Integrating Face Profile and Gait at a Distance

Part of the Advances in Pattern Recognition book series (ACVPR)


Human recognition from arbitrary views is an important task for many applications, such as visual surveillance, covert security and access control. It has been found to be difficult in reality, especially when a person is walking at a distance in real-world outdoor conditions. For optimal performance, the system should use as much information as possible from the observations. In this chapter, we introduce a video based system which combines cues of face profile and gait silhouette from the single camera video sequences. It is difficult to get reliable face profile information directly from a low-resolution video frame because of limited resolution.

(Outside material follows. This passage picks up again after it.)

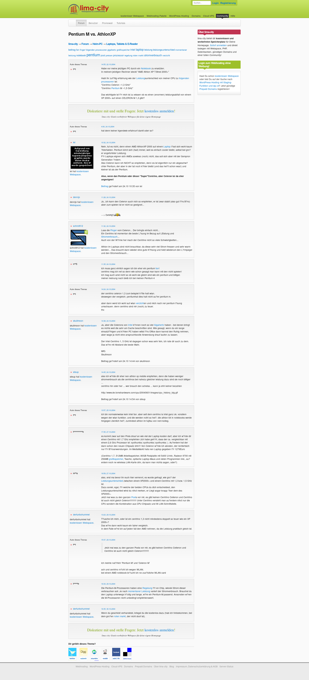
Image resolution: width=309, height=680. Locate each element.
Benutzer (93, 23)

To overcome this problem, we first construct a high-resolution face profile image from multiple adjacent low-resolution frames for each video sequence. Then, we extract face features from the high-resolution profile image. Finally, dynamic time warping (DTW) is used as the matching method to compute the similarity of two face profiles based on the absolute values of curvature. For gait, we use gait energy image (GEI), a spatio-temporal compact representation, to characterize human walking properties. Gait recognition is carried out based on the direct GEI matching. Several schemes are considered for fusion of face profile and gait. A number of dynamic video sequences are tested to evaluate the performance of our system. Experimental results are compared and discussed.


Video Sequence Video Frame Dynamic Time Warping Fusion System Fiducial Point 
These keywords were added by machine and not by the authors. This process is experimental and the keywords may be updated as the learning algorithm improves.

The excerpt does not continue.